- **EXERCISE**
Check every line of the entries below for the word "agent", then give only the number of lines that have it.

- **DATASET EXCERPTS**
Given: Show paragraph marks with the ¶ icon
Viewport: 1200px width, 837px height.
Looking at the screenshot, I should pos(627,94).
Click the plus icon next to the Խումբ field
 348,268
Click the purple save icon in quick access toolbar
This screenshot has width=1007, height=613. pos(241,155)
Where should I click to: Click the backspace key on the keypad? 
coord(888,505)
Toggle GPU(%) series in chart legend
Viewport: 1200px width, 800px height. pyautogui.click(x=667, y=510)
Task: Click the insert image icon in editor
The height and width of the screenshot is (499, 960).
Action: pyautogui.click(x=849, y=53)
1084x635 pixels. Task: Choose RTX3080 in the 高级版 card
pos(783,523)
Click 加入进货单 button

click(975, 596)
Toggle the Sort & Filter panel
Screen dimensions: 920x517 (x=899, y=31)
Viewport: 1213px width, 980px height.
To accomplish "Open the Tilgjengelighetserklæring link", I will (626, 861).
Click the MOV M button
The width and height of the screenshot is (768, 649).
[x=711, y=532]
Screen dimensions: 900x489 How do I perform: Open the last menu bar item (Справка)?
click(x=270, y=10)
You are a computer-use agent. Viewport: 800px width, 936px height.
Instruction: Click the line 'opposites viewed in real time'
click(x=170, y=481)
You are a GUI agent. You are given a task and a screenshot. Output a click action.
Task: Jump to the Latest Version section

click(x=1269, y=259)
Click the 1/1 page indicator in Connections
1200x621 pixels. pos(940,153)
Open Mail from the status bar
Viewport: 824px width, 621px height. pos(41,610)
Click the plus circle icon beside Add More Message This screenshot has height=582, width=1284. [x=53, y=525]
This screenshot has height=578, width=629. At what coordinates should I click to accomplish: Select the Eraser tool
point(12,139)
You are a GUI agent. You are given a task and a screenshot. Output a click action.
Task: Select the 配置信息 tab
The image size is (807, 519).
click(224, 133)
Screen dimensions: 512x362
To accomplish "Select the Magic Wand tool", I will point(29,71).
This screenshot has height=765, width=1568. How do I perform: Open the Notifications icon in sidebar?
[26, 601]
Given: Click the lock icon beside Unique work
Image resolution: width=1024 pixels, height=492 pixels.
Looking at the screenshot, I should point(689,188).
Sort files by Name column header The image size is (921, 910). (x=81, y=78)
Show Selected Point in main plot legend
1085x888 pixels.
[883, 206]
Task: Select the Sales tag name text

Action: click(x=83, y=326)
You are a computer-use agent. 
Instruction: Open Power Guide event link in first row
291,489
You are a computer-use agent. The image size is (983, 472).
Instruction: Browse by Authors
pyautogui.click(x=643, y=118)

- **OUTPUT FOR THIS TASK**
5